Le travail psychanalytique consiste, pour l’analyste et l’analysant, à ouvrir une voie qui permette de faire venir au jour les conflits inconscients, de les réélaborer en liaison avec les souhaits infantiles inassouvis. Cela demande persévérance et courage. Les désirs inconscients, refoulés ou enkystés, sont quelquefois mortifères, toujours invalidants pour l’accès aux satisfactions attendues de la vie. Le chemin de leur mise au jour, s’il est ardu, est sans dangers avec une personne qui l’a elle même parcouru ; pour le dire autrement, avec une ou un psychanalyste.

La différence entre les confidences à une amie, à un proche, et, les confidences à un (une) psychanalyste, est fondamentale. Le (la) psychanalyste a une capacité d’empathie et de distance, forgée à l’aune de son expérience personnelle et clinique. Essentielle pour écouter, entendre et comprendre ce qui n’est pas dit.

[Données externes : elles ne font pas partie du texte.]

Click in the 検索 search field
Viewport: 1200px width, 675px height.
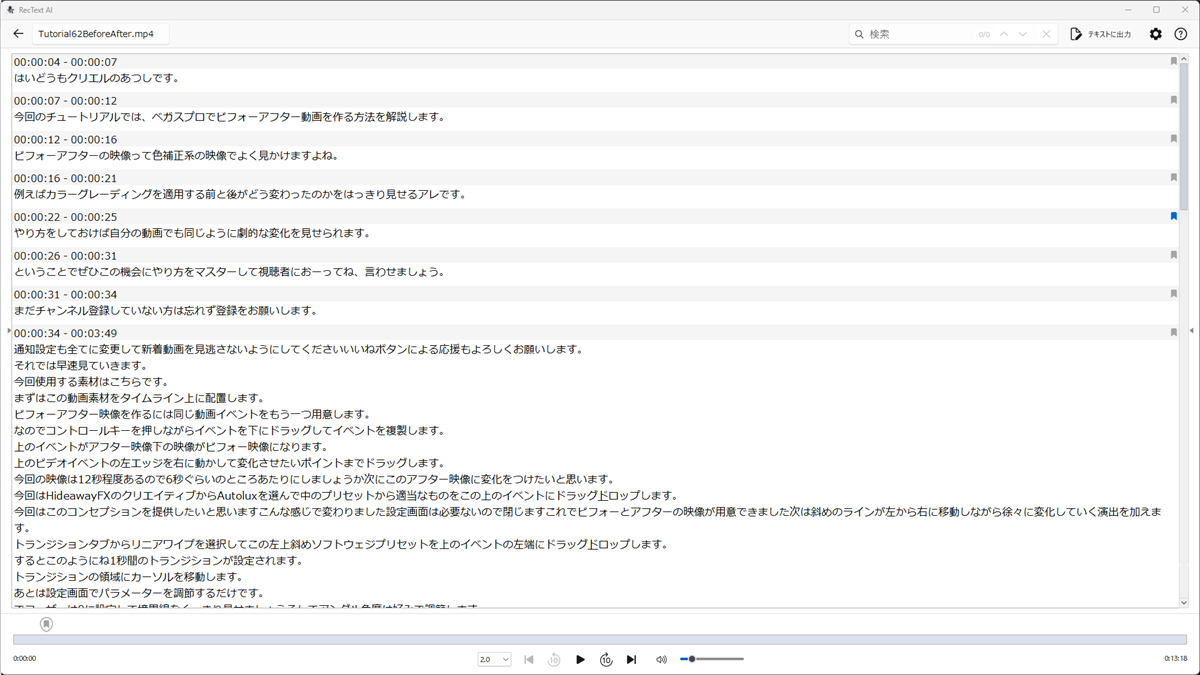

L’empathie est indispensable pour l’accueil de l’autre. Mais ne suffit pas à elle seule. L’empathie conduit au dolorisme et ce n’est pas le rôle de l’analyste. C’est la distance qui permet d’analyser et de débusquer dans la souffrance du patient ce qu’il ignore de ses conflits inconscients. Elle provient de trois sources : l’étude de la théorie freudienne et la poursuite de sa recherche, l’analyse personnelle qui l’a confronté(e) à l’épreuve de ses failles et de ses désirs inconscients, et la longue expérience des patients qui ont permis d’affiner son écoute.

Le (la) psychanalyste accueille tout ce qui se dit, sans juger. Il débusque dans ce qu’il entend quelques signaux qui vont le mettre sur la voie d’une histoire singulière. Ce n’est pas ce que le patient croit être important qui se révèle signifiant pour dévoiler ce qui est à l’œuvre dans son mal être, voire ses tourments.

 

L’observation attentive des faits quotidiens montre que c’est un événement inattendu, douloureux et parfois même heureux, qui provoque une désorganisation dans les modes de compréhension et de communication habituels, plongeant l’individu dans la confusion et le désarroi, voire dans la dépression ou la décompensation (1).

 

L’organisation psychique se construit aux temps reculés de la prime enfance. Dans un environnement bien structuré, elle permet de faire face aux souffrances inéluctables de la vie. Elle portera les traces de ses failles autrement.

Dans ce sens, la psychanalyse s’adresse à chacun individuellement, quelles que soient sa terre natale, sa langue maternelle, ses mœurs et ses coutumes. N’avons-nous pas tous, à quelques exceptions dramatiques, sans doute, baigné dans le giron maternel ? Chacun l’ayant éprouvé bon et/ou mauvais.

 

Toute personne ne mérite-t-elle pas de s’affranchir de la contrainte de son inconscient ? Elle doit le vouloir cependant.

 

 

(1) Décompensation : Etat de très grande angoisse durant lequel la personne perd ses repères habituels. Où se trouvent confondus fantasmes et réalité.